Arrivés devant l’Hôtel de la Vallée, je suis étonné de la facilité avec laquelle nous y pénétrons. Pourtant très isolé, j’imaginais barbelés et cadenas mais il nous suffit simplement de traverser la route, et de pousser une porte de garage.
Je branche ma GoPro et commence par faire un tour complet des lieux à ma disposition. Je veux tenter quelque chose de nouveau, mais au final, le soir, en copiant les fichiers sur ordinateur, je serai déçu. Cette vidéo me servira donc seulement de souvenir.

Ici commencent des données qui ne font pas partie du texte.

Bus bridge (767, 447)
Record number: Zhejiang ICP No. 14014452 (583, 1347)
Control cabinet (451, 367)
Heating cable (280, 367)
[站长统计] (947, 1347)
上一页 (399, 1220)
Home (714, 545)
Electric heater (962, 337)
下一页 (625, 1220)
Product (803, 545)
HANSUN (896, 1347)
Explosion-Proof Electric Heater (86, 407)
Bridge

Trépied déplié, réflex attaché à la rotule, je commence enfin à photographier l’hôtel par une véranda ouverte à tous vents. Tables, chaises, tissus, pancartes, bouteilles cassées et autres attributs classiques des lieux abandonnés trônent calmement dans l’espace. Une gouttière percée fait goutter l’eau de la nuit sur la tôle. Et le tac-tac du goutte-à-goutte ainsi créé rythme mes premiers clichés. Complètement bercé par cette musique, j’en resterai conscient au point de remarquer les moindres changements de rythme ou de son.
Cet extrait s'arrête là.